- Dataset content -
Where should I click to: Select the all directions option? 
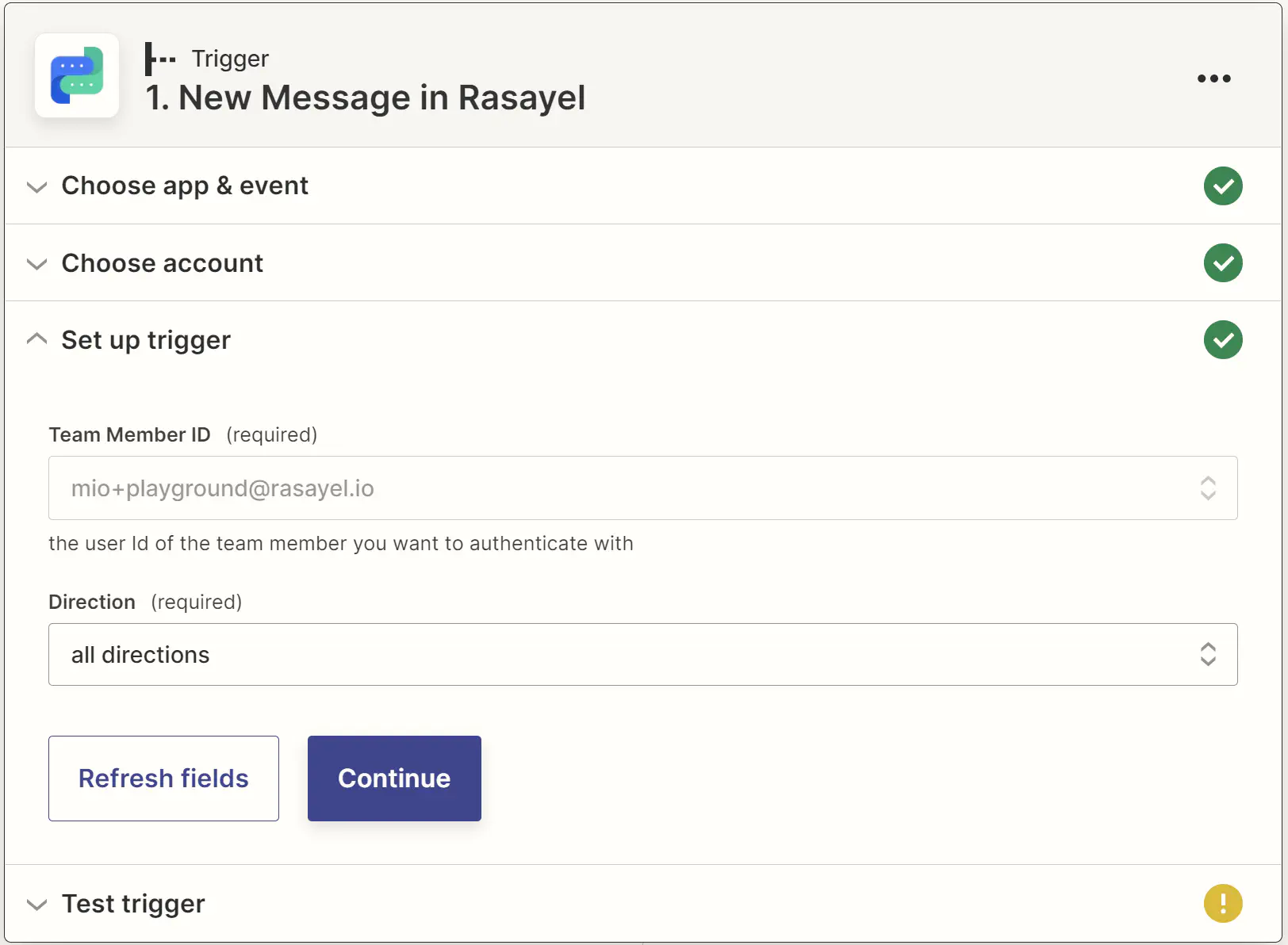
...
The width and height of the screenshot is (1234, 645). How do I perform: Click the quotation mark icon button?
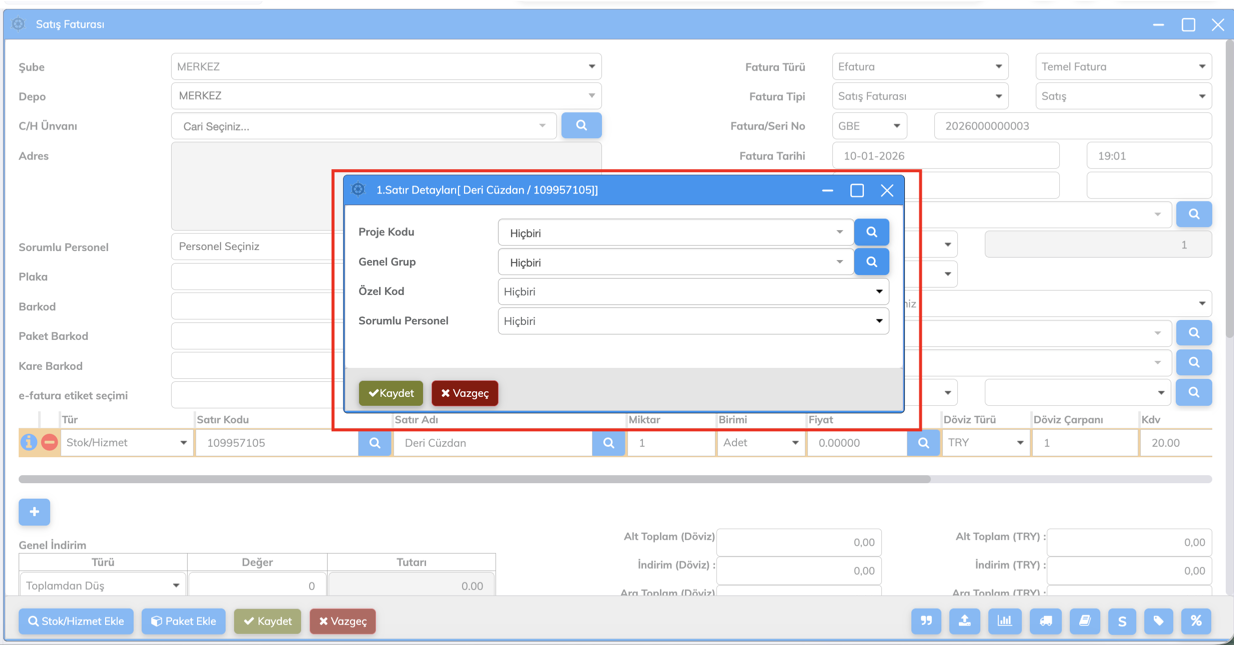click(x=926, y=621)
...
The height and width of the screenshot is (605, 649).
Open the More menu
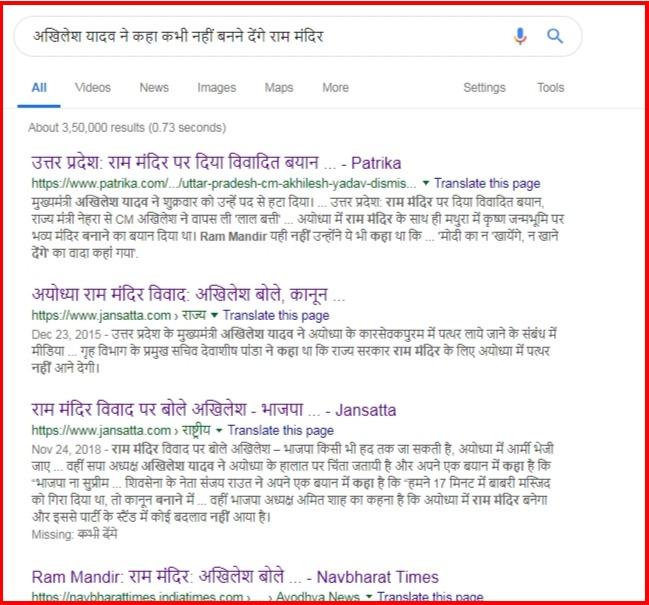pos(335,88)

- Task objective -
Rewrite the part of the data that opens with the line containing "The height and" and closes with the line containing "pos(335,88)", changing "More" to "Settings" and keeping everything else the same. Give only those lines, without the pictures.

- Output below -
The height and width of the screenshot is (605, 649).
Open the Settings menu
pos(335,88)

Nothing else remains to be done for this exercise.